Primary hepatic lymphoma

BACKGROUND Primary hepatic non‐Hodgkin lymphoma (PHL) is a rare and difficult to diagnose lymphoproliferative disorder of unknown etiology. It is believed that the prognosis in affected patients is dismal, consisting of early recurrence and short survival. METHODS A retrospective cohort review of patients with PHL diagnosed between 1974 and 1995 at a university cancer center was performed. RESULTS Twenty‐four patients with PHL were identified. Typically, the disease occurred in middle‐aged men (median age, 50 years). The primary presenting complaint was right upper quadrant abdominal pain, with hepatomegaly found at physical examination.
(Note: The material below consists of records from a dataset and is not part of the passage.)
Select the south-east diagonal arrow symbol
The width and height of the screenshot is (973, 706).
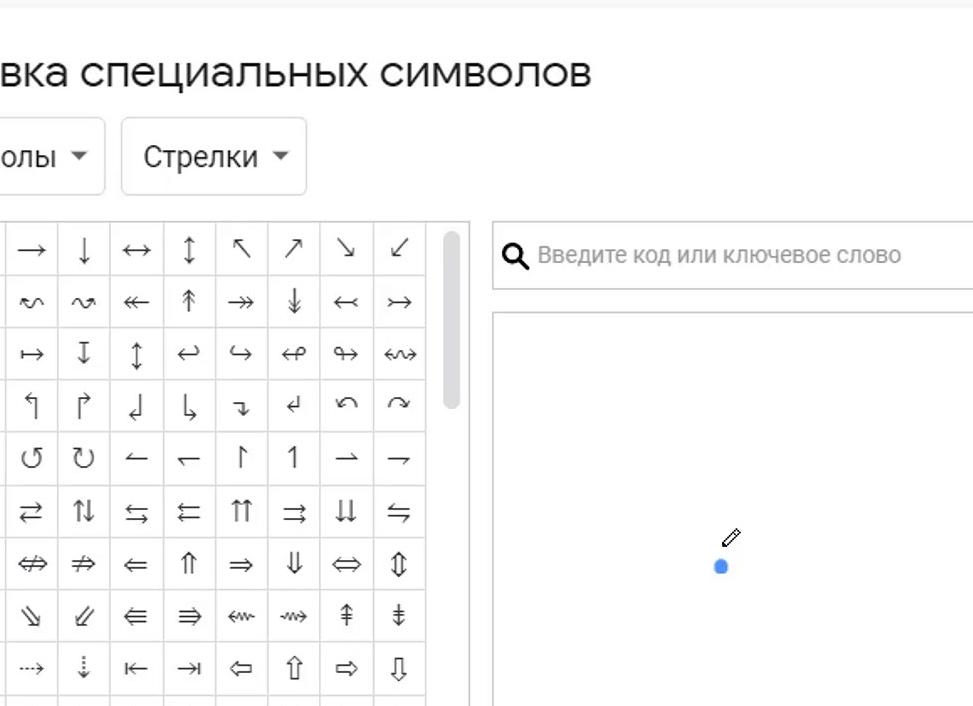click(345, 249)
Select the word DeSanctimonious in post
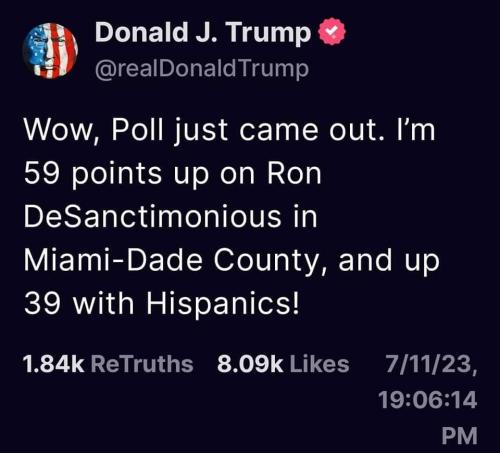 pyautogui.click(x=152, y=217)
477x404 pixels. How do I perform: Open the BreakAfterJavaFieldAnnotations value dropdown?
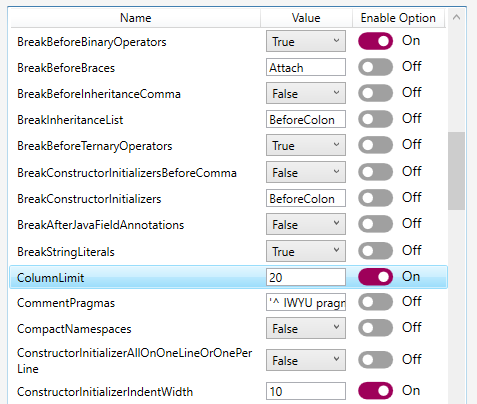point(306,224)
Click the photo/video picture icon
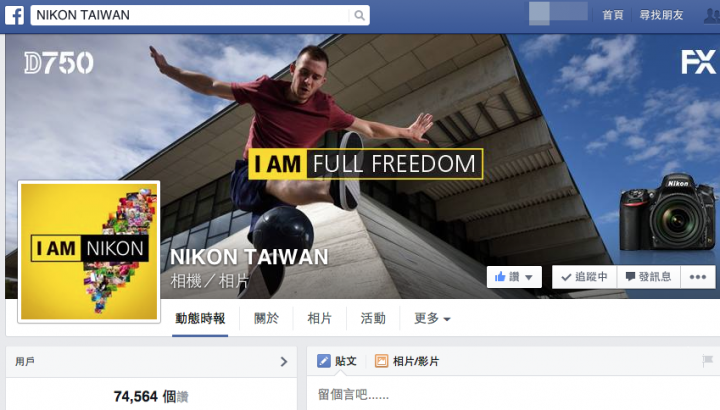The height and width of the screenshot is (410, 720). [381, 361]
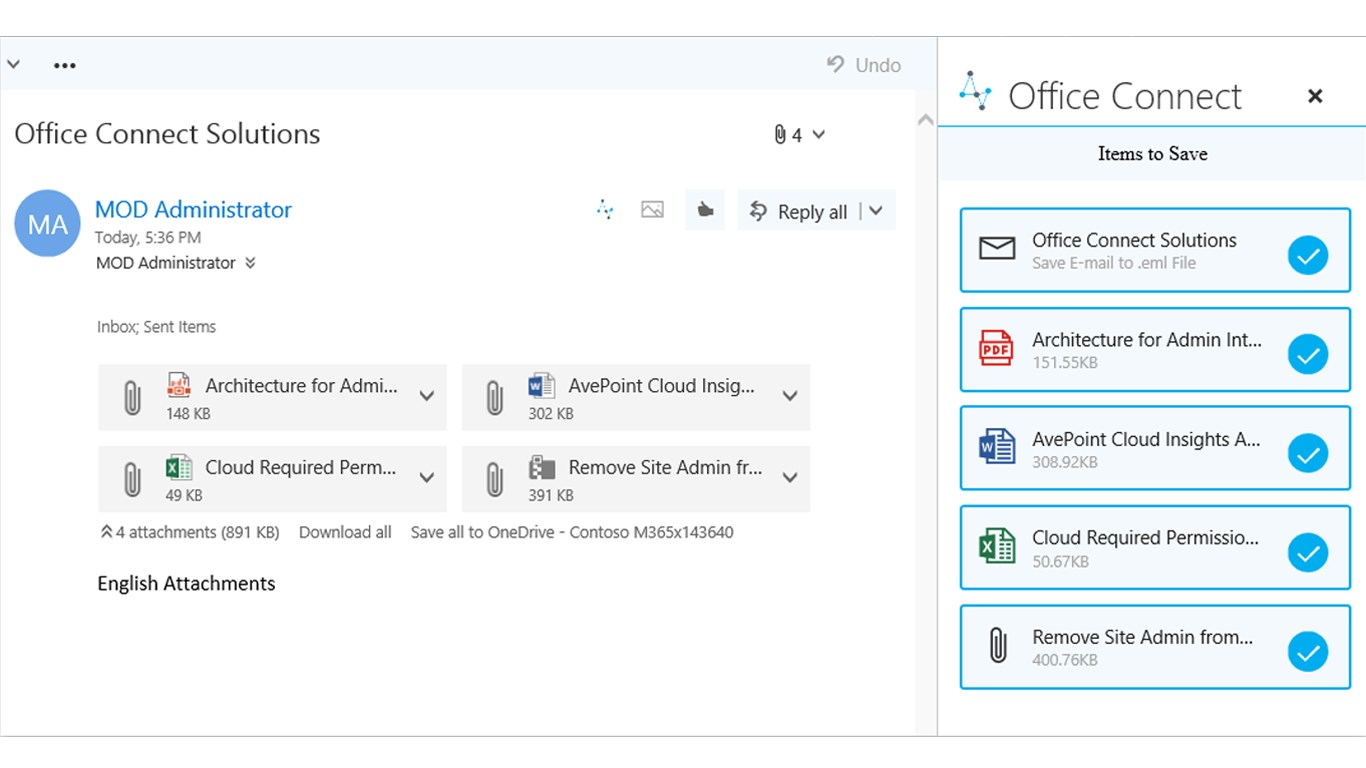The width and height of the screenshot is (1366, 768).
Task: Click the show images icon in email header
Action: (652, 210)
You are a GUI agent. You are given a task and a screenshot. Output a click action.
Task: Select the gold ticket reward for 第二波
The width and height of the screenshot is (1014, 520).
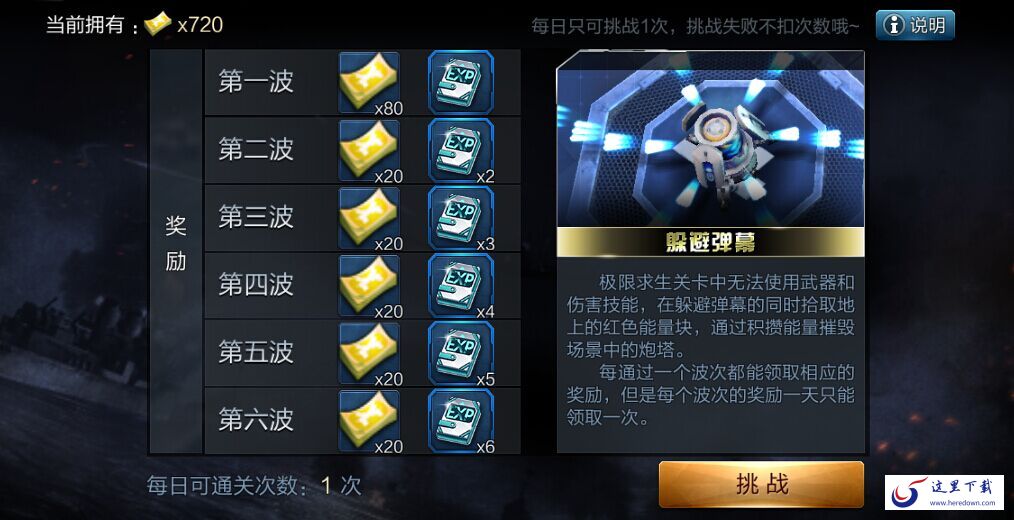click(369, 151)
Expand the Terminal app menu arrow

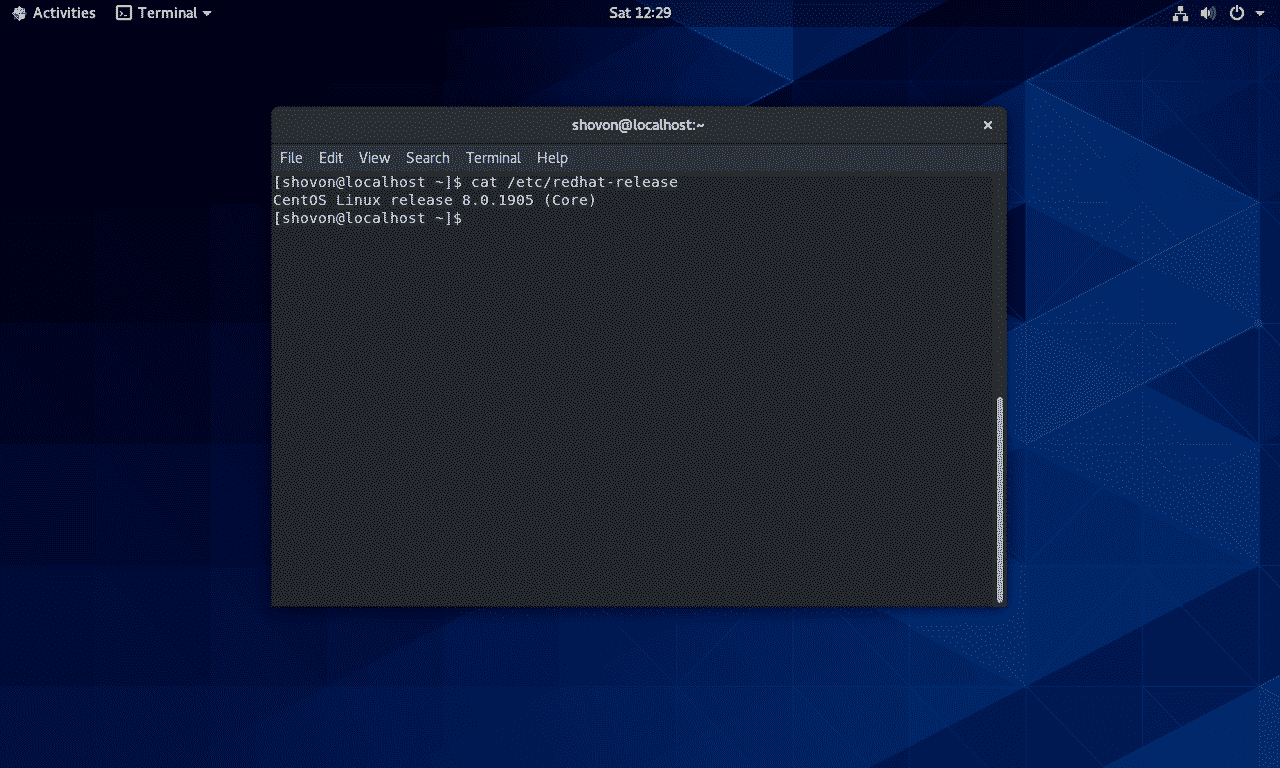click(207, 14)
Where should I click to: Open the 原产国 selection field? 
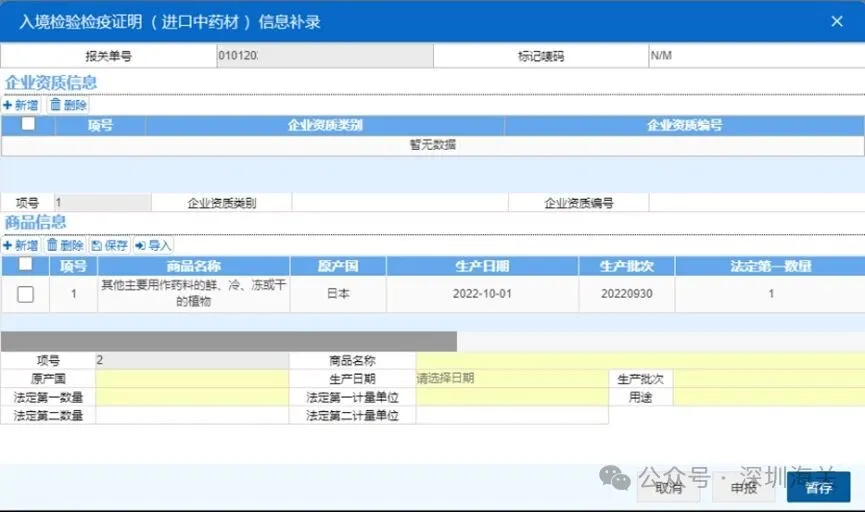point(192,379)
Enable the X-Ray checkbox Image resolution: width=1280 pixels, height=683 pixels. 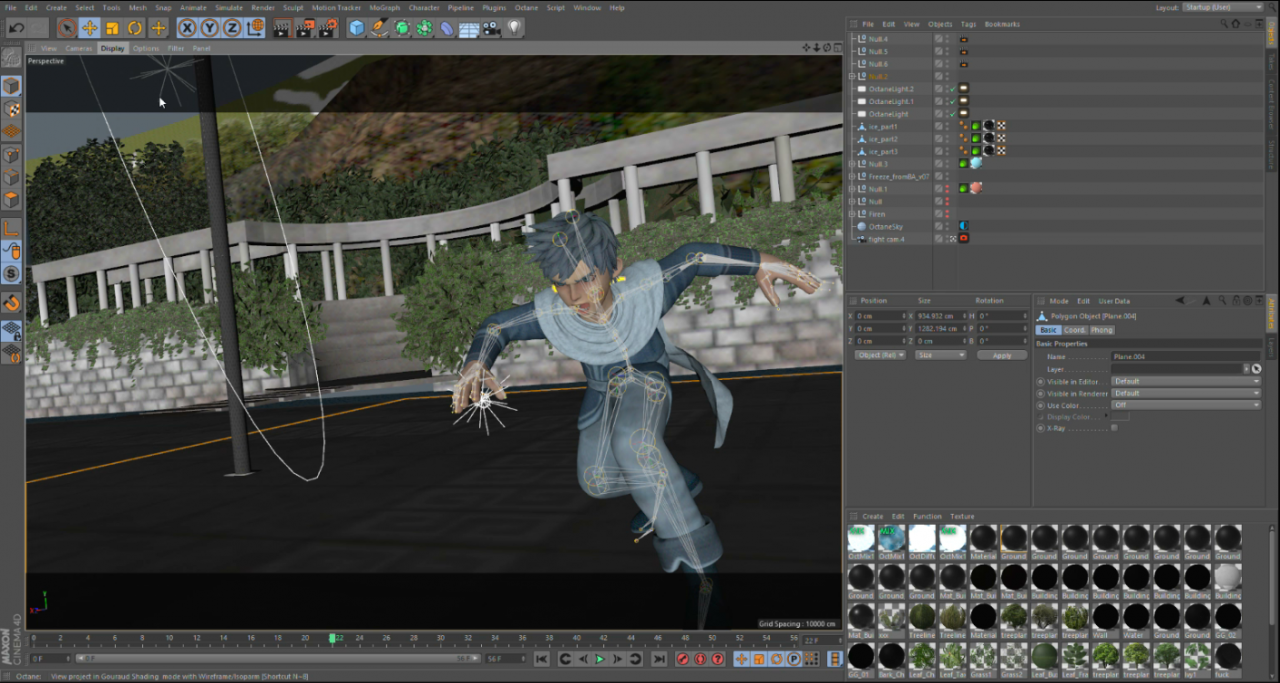[1115, 428]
Serum liver enzymes, lactate dehydrogenase, and β‐2‐microglobulin levels all were elevated, but α‐fetoprotein and carcinoembryonic antigen levels were within normal range. Hypercalcemia was found in 6 of 15 patients who were tested. Six of 10 patients who were tested were positive for the hepatitis C virus (HCV). Liver scans demonstrated either a solitary lesion or multiple lesions. Pathologic examination revealed diffuse large cell lymphoma in 23 patients (96%). Combination chemotherapy was the mainstay of treatment; surgery consisted of diagnostic biopsy. The complete remission rate was 83.3%, and the 5‐year cause specific and failure free survival rates were 87.1% and 70.1%, respectively. HCV infection did not appear to influence the outcome of therapy. CONCLUSIONS The outcome of patients with PHL who are treated with combination chemotherapy may be more favorable than that reported elsewhere. The frequent association of PHL with HCV infection observed in this series warrants further investigation. Cancer 2001;92:2023–9. © 2001 American Cancer Society.